**What to produce:** Check each line of the records below and collect those holding "agent".

**Data shown:**
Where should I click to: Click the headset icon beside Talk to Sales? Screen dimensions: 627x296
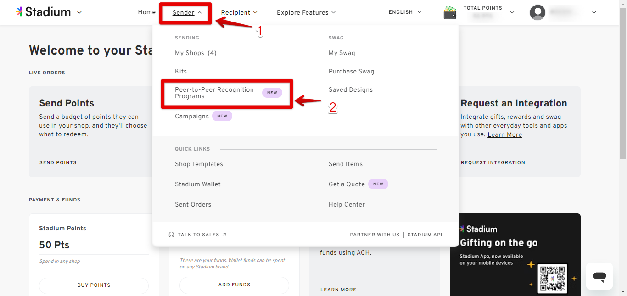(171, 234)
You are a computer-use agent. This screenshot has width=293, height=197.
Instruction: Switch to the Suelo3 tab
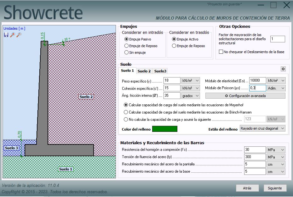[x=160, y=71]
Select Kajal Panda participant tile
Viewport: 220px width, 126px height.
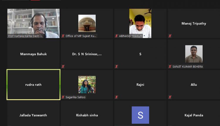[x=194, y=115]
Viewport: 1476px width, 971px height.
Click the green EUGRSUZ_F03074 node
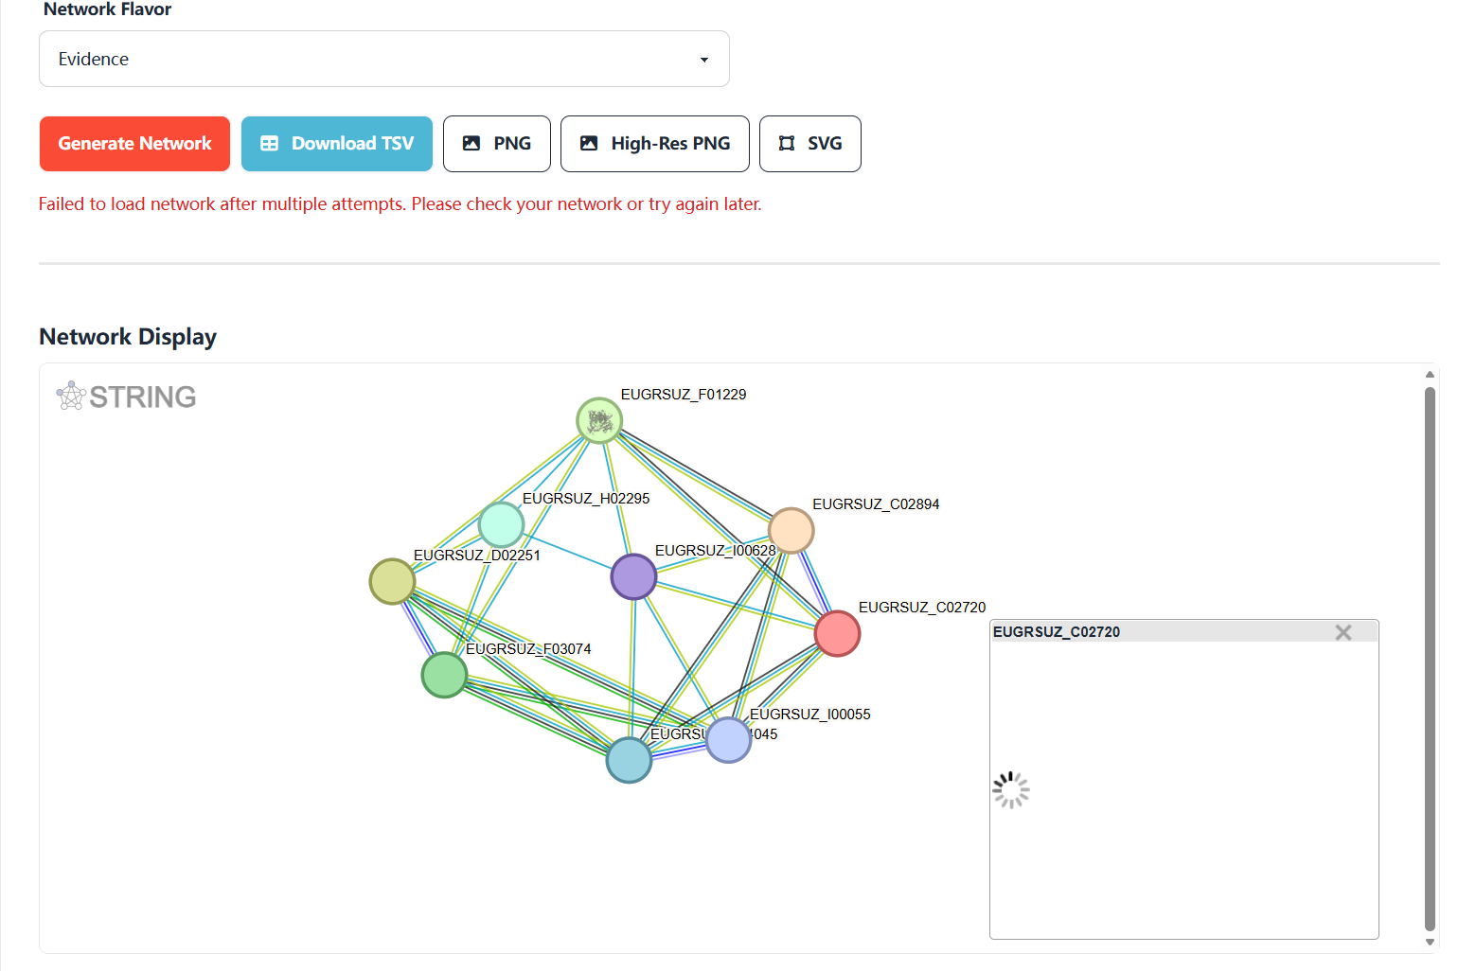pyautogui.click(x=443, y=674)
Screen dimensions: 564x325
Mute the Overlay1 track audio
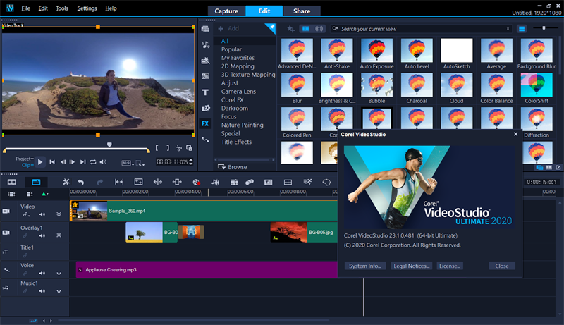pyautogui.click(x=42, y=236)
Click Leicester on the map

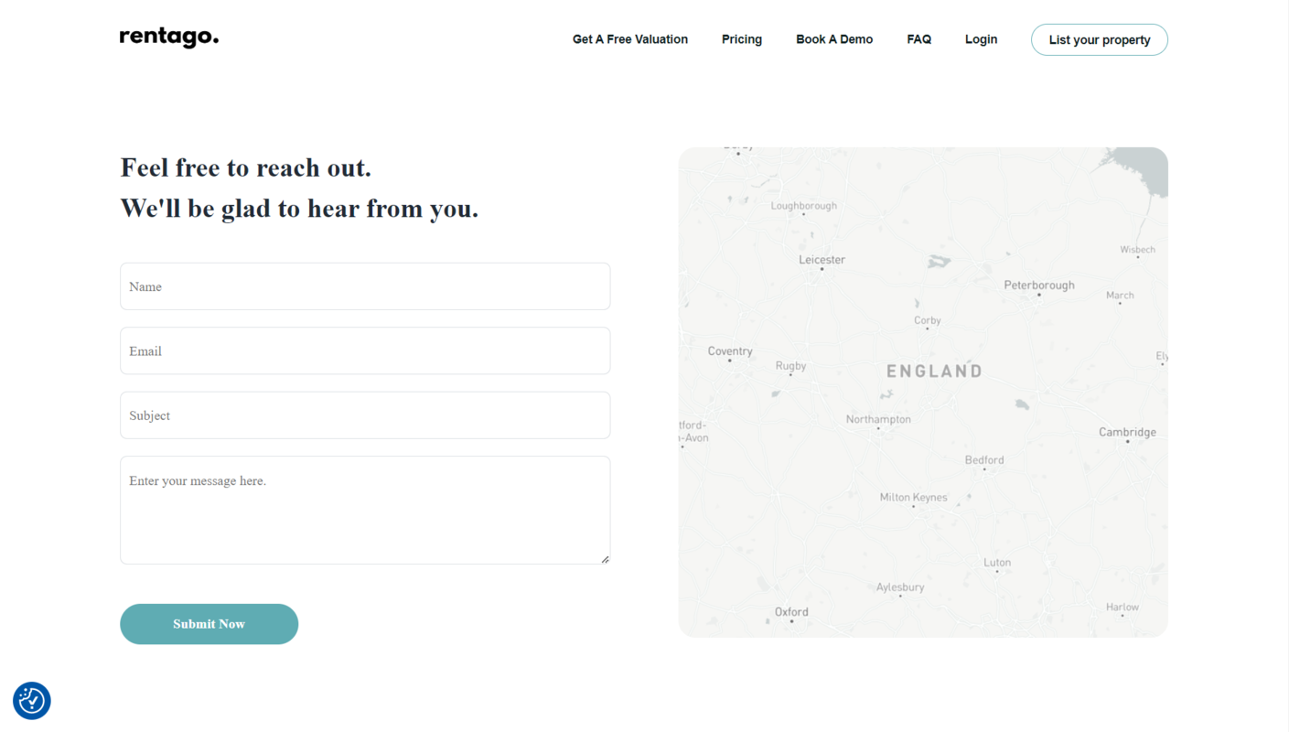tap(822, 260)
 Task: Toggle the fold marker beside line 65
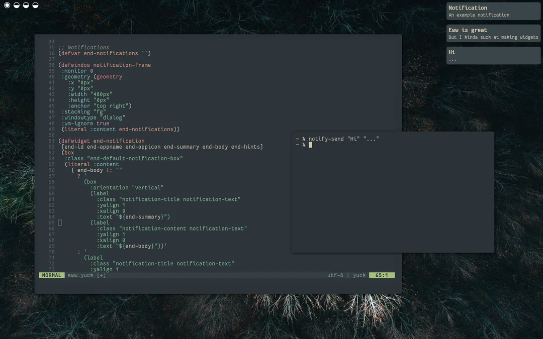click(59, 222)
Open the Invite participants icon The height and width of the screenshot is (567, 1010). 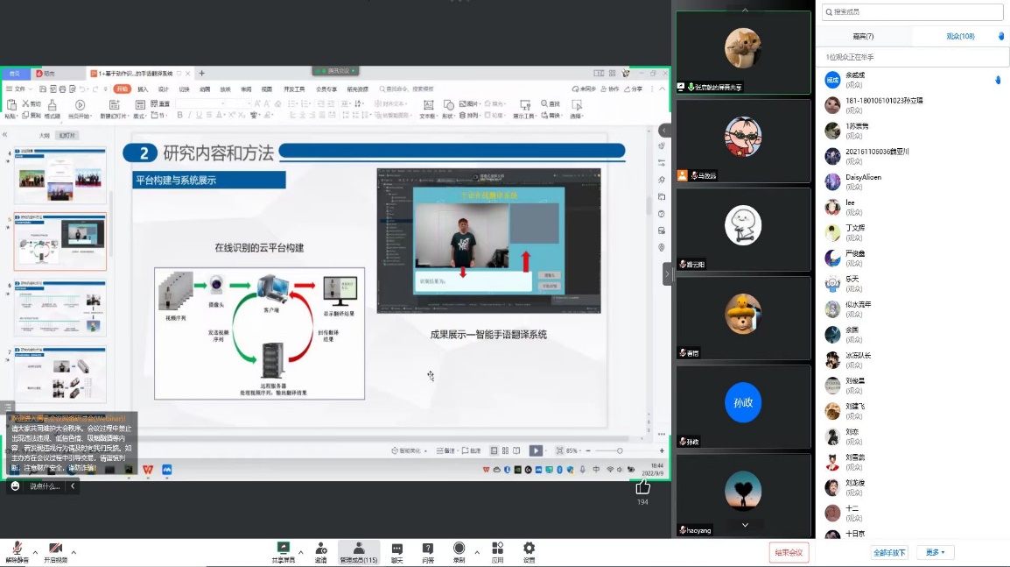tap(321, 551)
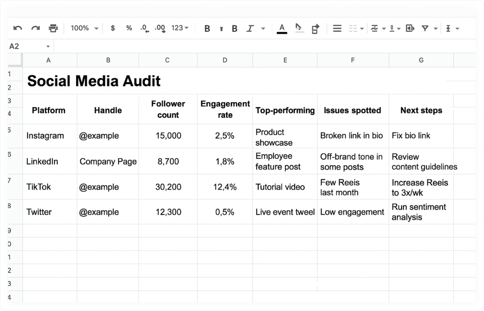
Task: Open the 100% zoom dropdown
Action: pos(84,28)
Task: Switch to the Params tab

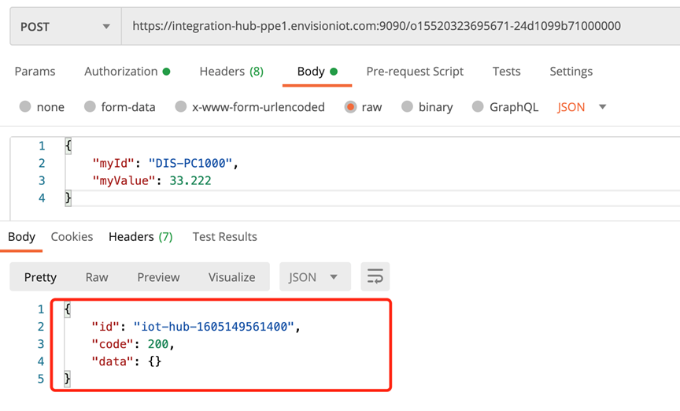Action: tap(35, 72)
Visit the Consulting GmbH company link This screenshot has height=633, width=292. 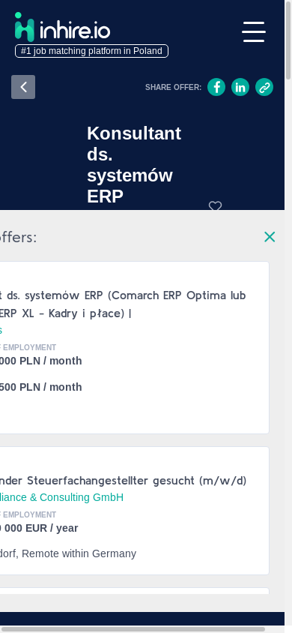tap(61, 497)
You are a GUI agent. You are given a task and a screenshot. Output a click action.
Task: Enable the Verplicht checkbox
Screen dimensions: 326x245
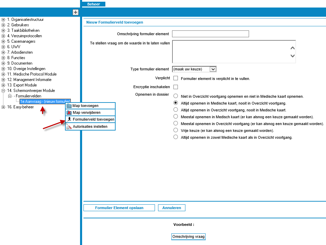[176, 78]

**Answer space:**
You are a computer-use agent. This screenshot has width=293, height=197.
You are a GUI agent. You are given a task and a screenshot. Output a click action.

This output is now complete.